Henrique Tudor nasceu durante um dos períodos mais traumáticos da história inglesa, uma época em que as facções armadas de Lancaster e York estavam entrando em guerra civil em meio as pragas assolavam o sul do país. Naquele momento, a Inglaterra era um reino mutante de duas cabeças.
Henrique era filho de Edmund Tudor, o meio-irmão do rei, e da jovem Margaret Beaufort. O casamento de seus pais foi uma aliança política formada pelo rei Henrique VI, na esperança de aumentar o prestígio e a fortuna de seu irmão. O casamento por si só não foi incomum, embora a diferença de idade entre os cônjuges fosse grande – na época Edmund contava com 24 anos, e Margaret, com 12. No entanto, o que realmente chocou a sociedade da época, foi o fato de o casamento ter sido consumado. Embora o matrimônio fosse legal, e Margaret já tivesse idade o suficiente para desposar um homem, ela era fisicamente pequena e subdesenvolvida e, na visão de seus contemporâneos, não estava pronta para consumar seu matrimônio. Porém, Edmund pensava diferente. Ele sabia que ter um filho com Margaret, garantiria a ele o pleno direito sobre sua fortuna e propriedades. E mesmo causando indignação entre seus contemporâneos, ele imediatamente consumou o enlace, e Margaret engravidou durante a primeira metade de 1456.

================

■ Pedido 1
Responda com base no texto sobre o nascimento de Henrique Tudor:
(a) Quais facções armadas estavam entrando em guerra civil?
(b) Que idade tinham Edmund e Margaret na época do casamento?
(c) Em que período Margaret engravidou?
■ Pedido 2
Prossiga o texto sobre o nascimento de Henrique Tudor a partir do ponto em que ele termina.

■ Material
================

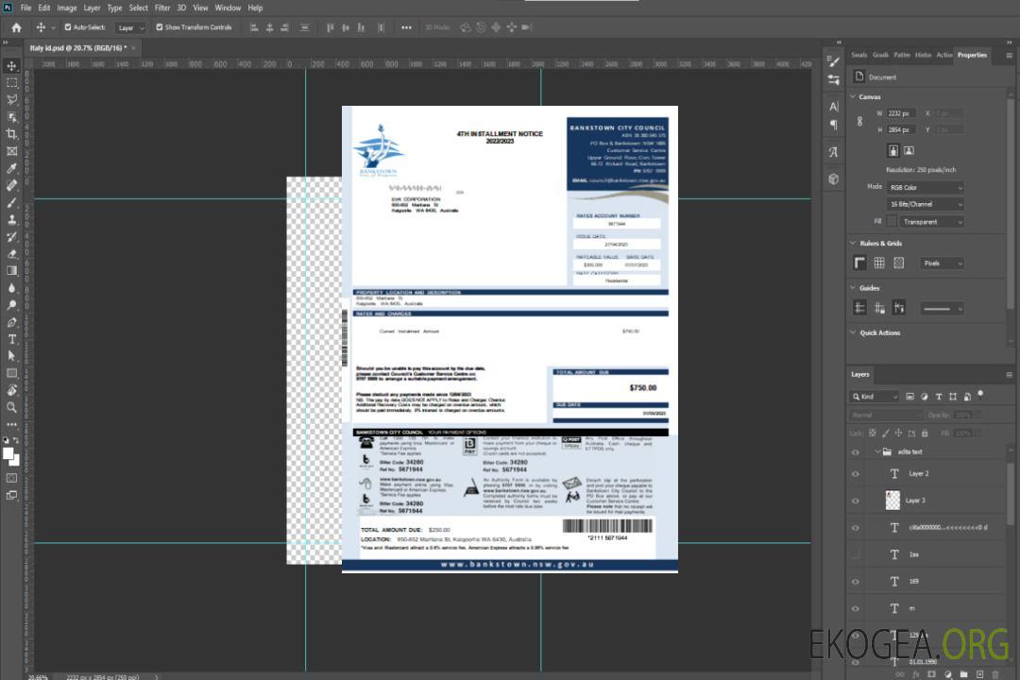
Task: Set canvas to landscape orientation
Action: tap(909, 150)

================

■ Resposta do exercício 1
(a) As facções de Lancaster e York.
(b) Edmund tinha 24 anos, e Margaret, 12.
(c) Durante a primeira metade de 1456.

■ Resposta do exercício 2
Apesar de tudo isso, Edmund Tudor não estava destinado a conhecer seu filho. Em 10 de agosto de 1456, ele foi capturado e aprisionado no castelo de Camarthen por William Herbert, um aliado do Duque de York. Ele foi libertado logo depois, mas morreu em 1 de novembro, após contrair a praga. Margaret tinha apenas treze anos no momento da morte prematura do marido e estava grávida. Ela também tinha consciência de que, em virtude de sua relação com a Dinastia de Lancaster, era uma figura de importância na guerra, e temendo por sua própria vida e pela de seu filho, ela buscou imediatamente a proteção de seu cunhado, Jasper Tudor, no Castelo de Pembroke, enquanto esperava o nascimento do bebê.
De acordo com a tradição, Margaret foi alojada em uma câmara na ala exterior do castelo, e foi lá que, em 28 de janeiro de 1457, ela deu à luz seu primeiro e único filho. Henrique nasceu mais de três meses após a morte de seu pai, e o parto, que já era arriscado em circunstâncias normais, foi ainda mais perigoso dado a idade e a estrutura física da mãe. O trabalho de parto foi longo e difícil, e esperava-se que tanto a mãe quanto a criança morressem em decorrência dele. A imaturidade física da mãe foi grande parte do problema, e como o Confessor de Margaret, John Fisher, escreveria mais tarde: “Parecia um milagre que alguém pudesse nascer de uma pessoa tão pequena. ”
É comumente aceito que o processo do parto danificou o corpo de Margaret, já que não há registro de que ela tenha concebido outra criança, e esse fator é atribuído à sua juventude na época do nascimento de Henrique VII.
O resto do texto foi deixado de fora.